=== Cuplikan halaman ===
------------------------------------------------

Upaya Sengaja Menyalahartikan
adalah sebuah seri tulisan tentang hal-hal menarik berkaitan tentang kebahasaan yang saya temukan di twitter.
Ada tiga proses yang terjadi sebelum seseorang memaknai suatu tanda menurut Kreidler. Proses pertama adalah persepsi, lalu dilanjutkan dengan identifikasi, dan terakhir interpretasi. persepsi mengacu pada proses terserapnya sebuah tanda oleh panca indra. identifikasi adalah proses “menyamakan” tanda tersebut dengan suatu hal yang pernah dialami dan proses interpretasi adalah proses pemberian makna pada tanda tersebut.
Ada sebuah bit menarik dalam stand up comedy Pandji kurang lebih seperti ini:
Dalam sebuah kesempatan Pandji yang entah karena suatu hal sedang makan malam dengan beberapa orang. Salah satu dari orang ini kemudian meminta tolong kepada Pandji untuk diambilkan sebuah sendok yang kebetulan berada dekat dengan Pandji. Karena satu dan lain hal Pandji yang sedang tidak bisa menggunakan tangan kanannya lalu mengambil sendok itu dengan tangan kirinya kemudian memberikannya kepada orang tersebut sambil berkata:
“Maaf, tangan kiri”
“ memangnya kenapa kalau tangan kiri?”
“kan kurang sopan”
“saya kidal, berarti saya sudah menggunakan tangan yang kurang sopan sepanjang hidup saya”
Dari kejadian ini ada tiga proses pemaknaan yang terjadi. Tanda berupa suara yang berbunyi “maaf, tangan kiri” itu kemudian berhasil dipersepsikan oleh telinga pendengar karena mungkin organ pendengarannya berfungsi dengan baik dan tidak suara bising yang dapat mengganggu terserapnya suara ini, lalu disamakan dengan pengalaman hidup pendengar yang ternyata seorang kidal dan lahirlah interpretasi bahwa mengucapkan maaf tangan kiri justru merupakan hal yang tidak sopan.

------------------------------------------------

=== Butir tugas 1 ===
Tuliskan ulang baris-baris catatan mulai dari baris yang memuat "Find the location of a particular element." hingga baris yang memuat "center [99, 414].". Jangan sertakan gambarnya dalam jawaban.

=== Data ===
------------------------------------------------

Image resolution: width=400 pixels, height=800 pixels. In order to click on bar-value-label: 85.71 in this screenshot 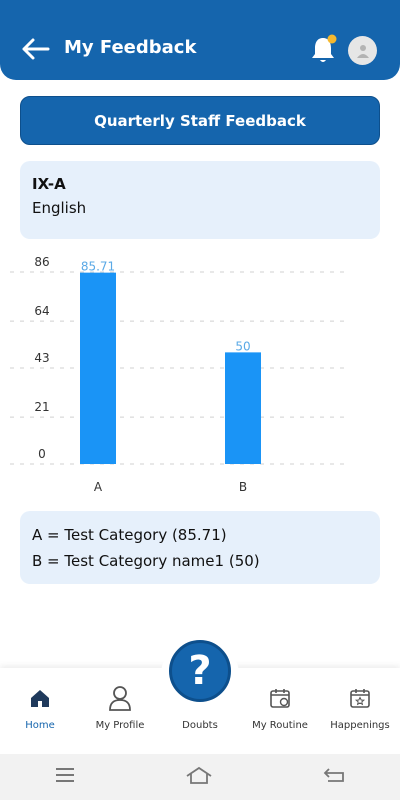, I will do `click(98, 267)`.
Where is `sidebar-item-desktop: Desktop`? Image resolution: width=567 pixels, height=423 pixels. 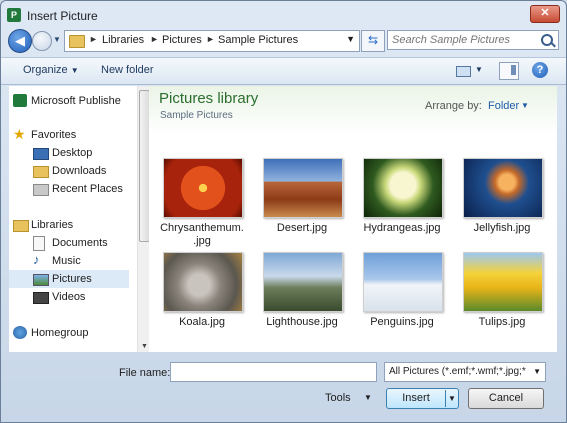 sidebar-item-desktop: Desktop is located at coordinates (69, 153).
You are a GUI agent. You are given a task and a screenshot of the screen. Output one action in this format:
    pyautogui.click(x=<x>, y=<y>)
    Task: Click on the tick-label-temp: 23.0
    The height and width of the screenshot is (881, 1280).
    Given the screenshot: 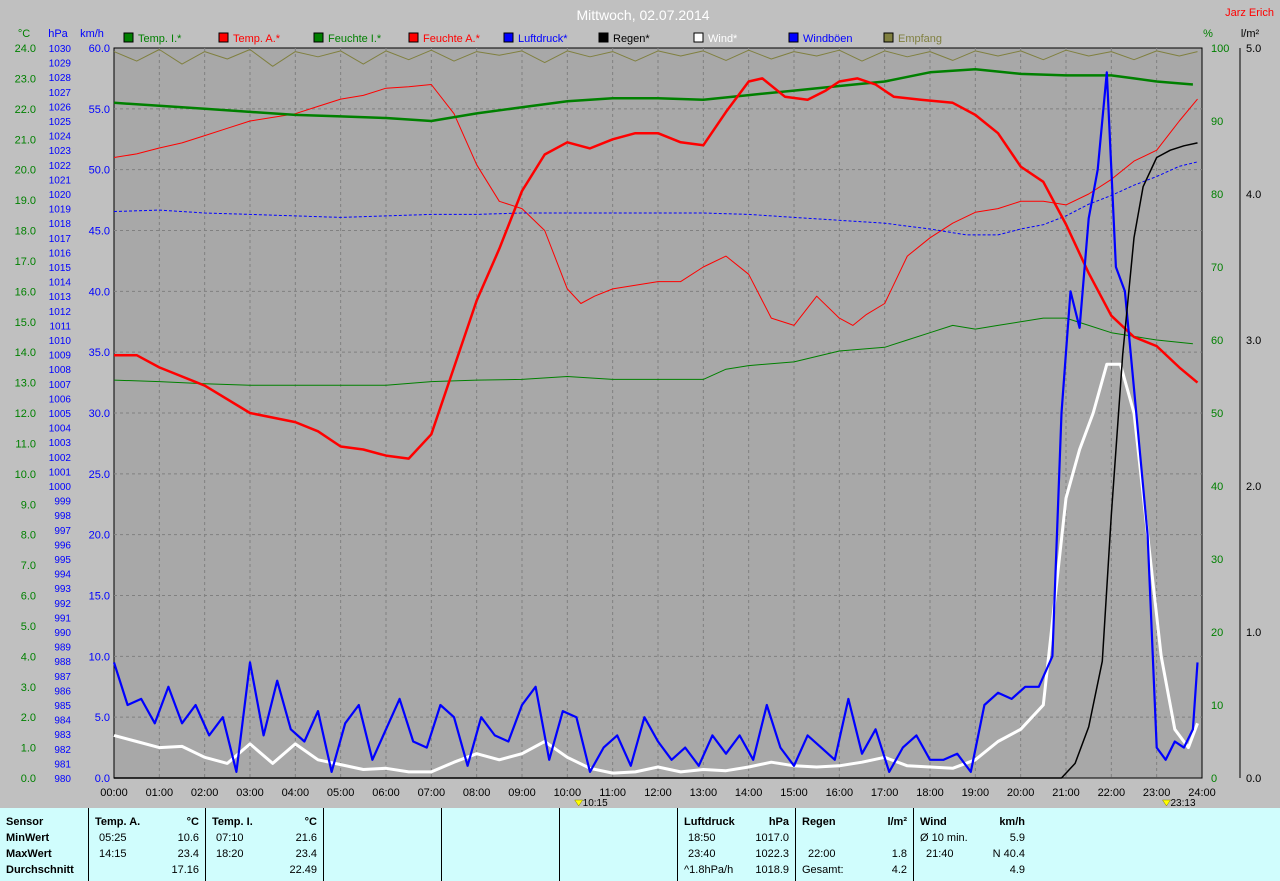 What is the action you would take?
    pyautogui.click(x=26, y=79)
    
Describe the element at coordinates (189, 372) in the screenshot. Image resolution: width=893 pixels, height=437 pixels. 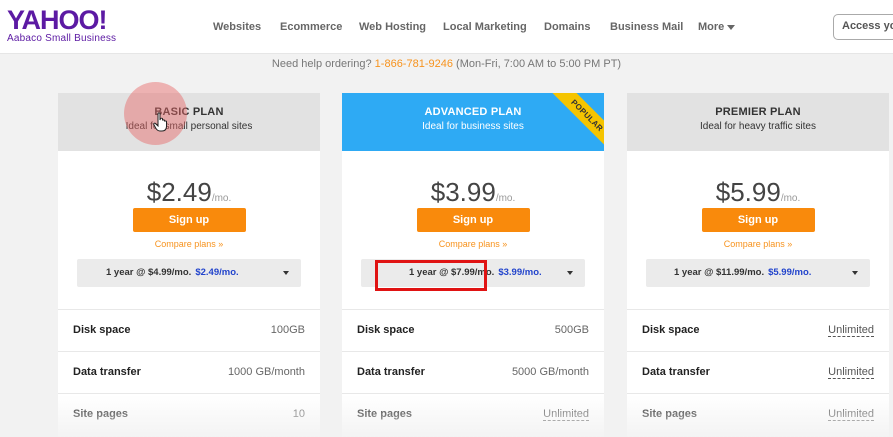
I see `feature-row: Data transfer 1000 GB/month` at that location.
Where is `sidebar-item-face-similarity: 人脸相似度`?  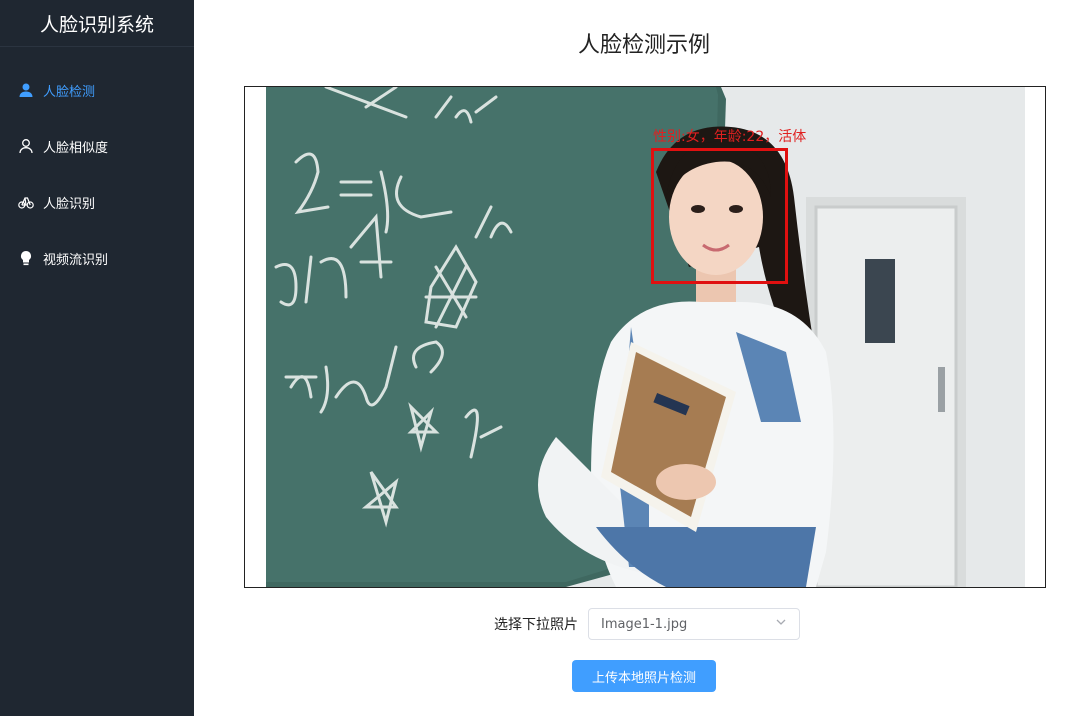 sidebar-item-face-similarity: 人脸相似度 is located at coordinates (97, 146).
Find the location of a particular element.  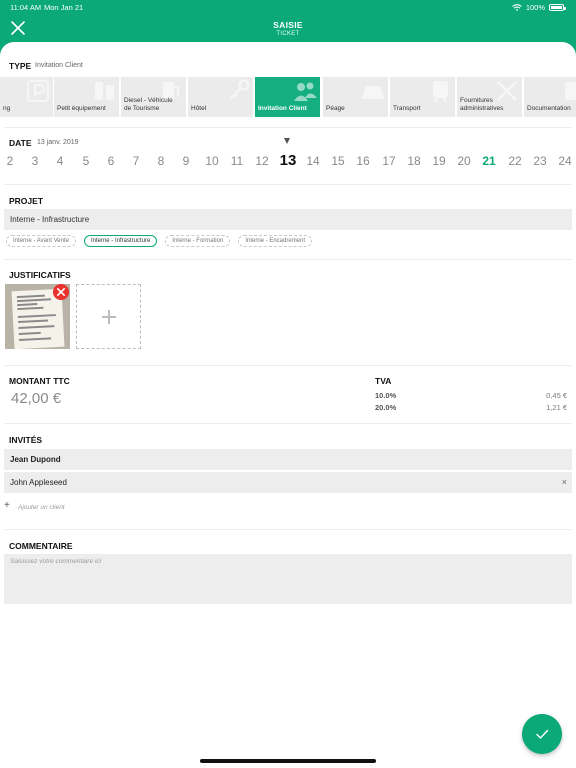

wifi-icon is located at coordinates (516, 8).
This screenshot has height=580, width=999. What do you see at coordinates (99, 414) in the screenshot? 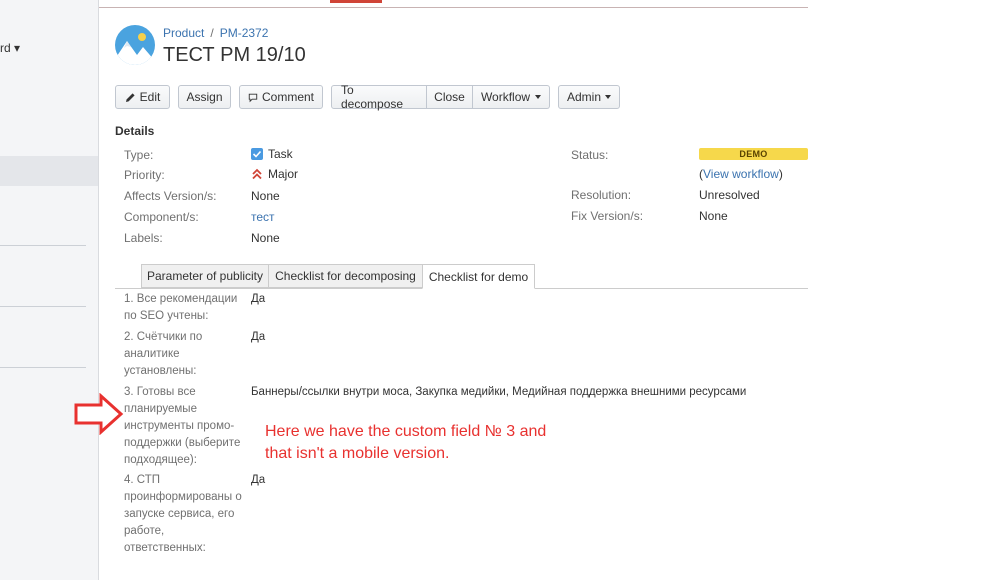
I see `right-arrow-outline-icon` at bounding box center [99, 414].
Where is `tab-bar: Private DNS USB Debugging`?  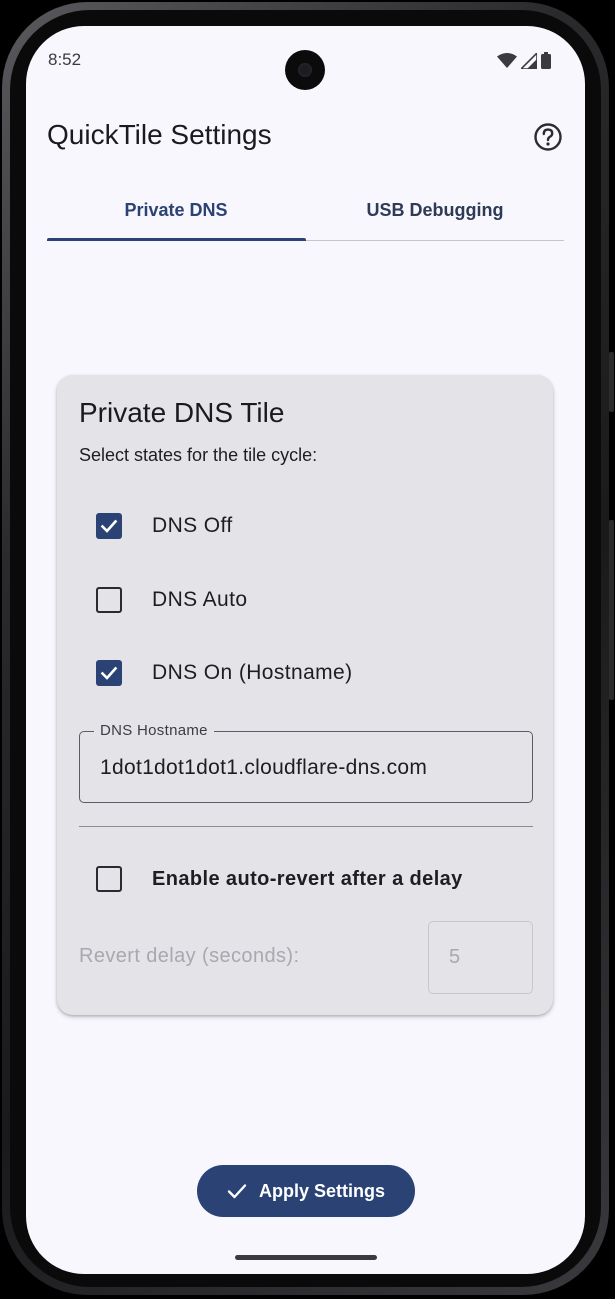 tab-bar: Private DNS USB Debugging is located at coordinates (306, 218).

------------------------------------------------

=== Butir tugas 2 ===
Teruskan tulisan tentang proses pemaknaan tanda itu dari bagian terakhirnya.

=== Jawaban Anda 1 ===
Find the location of a particular element.  

wifi-icon is located at coordinates (516, 8).
This screenshot has height=580, width=999. What do you see at coordinates (99, 414) in the screenshot? 
I see `right-arrow-outline-icon` at bounding box center [99, 414].

=== Jawaban Anda 2 ===
Walaupun tanda yang dipersepsikan bisa saja sama (yaitu memberikan sesuatu dengan tangan kiri), proses identifikasi tanda tersebut akan sangat bergantung kepada context orang yang memaknai tanda ini. Apa yang dimaknai Pandji dalam pengalamannya sebagai orang kinan untuk menjaga kesopanan malah dianggap tidak sopan oleh orang yang dalam kasus di atas barangkali telah berkali-kali mendengar frasa yang sama dan mulai gerah dengan persepsi semacam itu. Kalau saya yang kinan ini mungkin cuma akan bilang “ oh iya tidak apa-apa”.
Robinson Crusoe yang menghabiskan hidupnya bertahun-tahun di pulau tak berpenghuni menjadi ketakutan karena melihat jejak kaki di pantai. Nagisa di Ansatsu kyositsu yang justru bukannya ciut mendengar kata “bunuh” malah seperti mendapatkan kekuatan dalam dirinya. Seringkali proses identifikasi yang sangat kontekstual menghadirkan interpretasi yang tentu saja kontekstual juga.
Twitter, sebagai tempat perselisihpahaman sering sekali terjadi, adalah surga bagi perbedaan pemaknaan macam begini. Ada banyak faktor yang bisa membuat hal ini terjadi. Pengalaman terutama, bidang keilmuan, gender, atau bahkan ketidaksukaan kepada orang yang membuat tweet bisa jadi sebuah alasan untuk membuat interpretasi tertentu.
Dalam hemat saya, alasan terakhir sering kali menjadi penyebab. Sama juga dalam perkara Jokowi vs Prabowo dulu. Kalau sinis sama Jokowi langsung dianggap pendukung Prabowo begitupun sebaliknya. Lompatan pemikiran berdasarkan satu buah cuitan ini sudah sangat lumrah di social media dan tentu saja hal ini yang membuatnya menarik untuk dibahas.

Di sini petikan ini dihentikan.